The cost of social care crisis will hit all of us in the pocket...

- Charlotte Atkins – Leader of the Opposition at Staffordsh­ire County Council and the Labour County Councillor for Leek South

MOST people don’t think about social care until a family member needs help with personal care in their home or can no longer manage to live independen­tly and requires residentia­l or nursing care.

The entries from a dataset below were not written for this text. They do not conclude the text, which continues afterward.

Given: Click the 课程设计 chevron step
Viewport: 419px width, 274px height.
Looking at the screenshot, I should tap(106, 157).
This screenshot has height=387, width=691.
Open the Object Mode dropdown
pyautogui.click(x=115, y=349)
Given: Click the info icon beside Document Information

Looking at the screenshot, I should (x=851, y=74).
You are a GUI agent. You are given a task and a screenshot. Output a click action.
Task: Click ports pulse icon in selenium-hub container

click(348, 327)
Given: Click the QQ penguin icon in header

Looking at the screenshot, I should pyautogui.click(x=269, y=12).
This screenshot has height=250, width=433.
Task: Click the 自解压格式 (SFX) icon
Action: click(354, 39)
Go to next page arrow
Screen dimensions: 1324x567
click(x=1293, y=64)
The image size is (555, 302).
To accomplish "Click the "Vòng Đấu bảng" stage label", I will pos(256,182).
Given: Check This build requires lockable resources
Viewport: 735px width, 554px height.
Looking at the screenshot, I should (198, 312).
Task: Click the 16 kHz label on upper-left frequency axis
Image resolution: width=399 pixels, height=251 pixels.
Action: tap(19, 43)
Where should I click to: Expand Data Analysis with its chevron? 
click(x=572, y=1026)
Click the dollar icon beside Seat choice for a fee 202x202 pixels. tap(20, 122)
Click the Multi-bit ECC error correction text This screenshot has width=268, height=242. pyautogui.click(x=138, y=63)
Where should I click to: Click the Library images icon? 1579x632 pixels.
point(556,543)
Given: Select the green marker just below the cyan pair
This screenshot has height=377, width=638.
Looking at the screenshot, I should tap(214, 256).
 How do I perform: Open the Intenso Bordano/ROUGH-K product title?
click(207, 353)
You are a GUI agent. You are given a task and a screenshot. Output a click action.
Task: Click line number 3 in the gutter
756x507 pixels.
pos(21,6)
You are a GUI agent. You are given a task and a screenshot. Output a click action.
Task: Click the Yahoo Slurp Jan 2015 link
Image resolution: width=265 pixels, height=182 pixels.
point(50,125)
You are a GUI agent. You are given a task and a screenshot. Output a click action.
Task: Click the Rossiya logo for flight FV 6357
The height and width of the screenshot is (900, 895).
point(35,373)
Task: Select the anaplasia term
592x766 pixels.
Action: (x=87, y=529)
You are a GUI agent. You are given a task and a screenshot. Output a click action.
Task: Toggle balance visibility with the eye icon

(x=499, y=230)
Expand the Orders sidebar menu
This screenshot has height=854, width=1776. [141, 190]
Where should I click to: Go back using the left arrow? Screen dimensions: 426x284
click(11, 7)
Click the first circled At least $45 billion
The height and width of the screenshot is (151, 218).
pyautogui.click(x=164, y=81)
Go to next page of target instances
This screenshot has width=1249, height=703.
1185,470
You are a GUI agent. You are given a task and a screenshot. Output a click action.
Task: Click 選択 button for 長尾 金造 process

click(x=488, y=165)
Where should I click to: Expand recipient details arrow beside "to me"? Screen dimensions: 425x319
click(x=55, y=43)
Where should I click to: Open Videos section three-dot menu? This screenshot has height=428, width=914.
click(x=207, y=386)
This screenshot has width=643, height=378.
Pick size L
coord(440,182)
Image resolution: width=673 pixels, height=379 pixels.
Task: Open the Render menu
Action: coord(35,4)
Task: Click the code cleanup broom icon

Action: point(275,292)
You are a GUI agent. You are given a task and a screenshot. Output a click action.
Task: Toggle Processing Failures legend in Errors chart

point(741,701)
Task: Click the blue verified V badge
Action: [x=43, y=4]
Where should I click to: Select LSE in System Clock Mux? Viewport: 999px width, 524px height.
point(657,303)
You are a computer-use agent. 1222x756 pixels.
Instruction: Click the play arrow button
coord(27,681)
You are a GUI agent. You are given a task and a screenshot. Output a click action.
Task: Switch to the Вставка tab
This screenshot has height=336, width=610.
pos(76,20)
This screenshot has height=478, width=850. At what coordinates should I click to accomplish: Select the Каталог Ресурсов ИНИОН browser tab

But it is an urgent issue for all of us because councils are obliged by law to provide social care, without sufficient resources to pay for it. So councils, like Staffordsh­ire County Council, allocate two thirds of their total spending on social care, with 42 per cent spent on adult social care alone. That means less money is left for highways, support for our town centres, public health services and for the voluntary sector on which we increasing­ly rely. So, as our council tax is hiked up, our services are being cut back.

On Wednesday, Rishi Sunak, above, the Chancellor of the Exchequer, will deliver his Autumn Budget, giving details of his Government’s plans for public spending over the coming years. Councils will be hoping for some good news on additional funding as they are still faced with making cuts running into millions of pounds despite increasing demands for care.

In September, the Prime Minister finally announced after years of delay that there would be a cap of £86,000 on social care costs. Problem solved, crisis averted? Sadly not.

A survey of directors of social services has reported an avalanche of need as thousands of people lost their independen­ce during the covid pandemic. So there is a huge backlog of 54,000 people waiting for assessment, with 7,000 having waited over six months just to overcome the first hurdle to access support.

The NHS now faces a beds crisis as care homes suffering unpreceden­ted staff shortages are forced to stop taking patients from hospitals, just as the NHS is desperatel­y trying to free up space to tackle a backlog of 5.6 million people – the equivalent of almost one in 10 people in England – awaiting treatment.

Care homes in England are facing the biggest staff shortage on record with 105,000 positions unfilled. Staff refusing covid vaccinatio­ns, required for work in social care, will no longer be working in the sector. One in five care workers in Stoke-on-trent have not yet had two jabs. That is on top of a slump in foreign staff coming over to fill care vacancies.

Others have just opted for a less stressful life outside social care, turning instead to supermarke­ts and hospitalit­y for work. Who can blame them?

The Prime Minister’s plan takes the first steps towards reforming social care but does nothing to meet the full costs of social care, does not tackle the low pay and poor conditions for social care staff and provides no certainty for councils trying to plan the delivery of better quality care and greater access to much needed services. Councils will have to wait until January 2022 to know what funding is coming their way for care costs. This plan does not even fulfill the PM’S promise of avoiding the sale of people’s homes to meet care costs!

Healthcare spending is vital to wellbeing and to life expectancy. Research by the University of York analysed the joint impact of cuts to healthcare, public health and social care since the Conservati­ves came into government in 2010. In the following four years, the spending squeeze was linked with over 57,500 more deaths than would have been expected without the cuts. There was also a slowdown in the rate of improvemen­t in life expectancy, with the worst hit areas being urban areas in the north.

We need a properly funded national care service with free personal care on a par with the NHS 10-year plan, an end to rushed 15-minute care visits with care workers being paid for travel time between appointmen­ts, and increased public sector provision so we do not have to rely so heavily on an increasing­ly fragile private sector care market. Such a solution, sadly, is a long way off.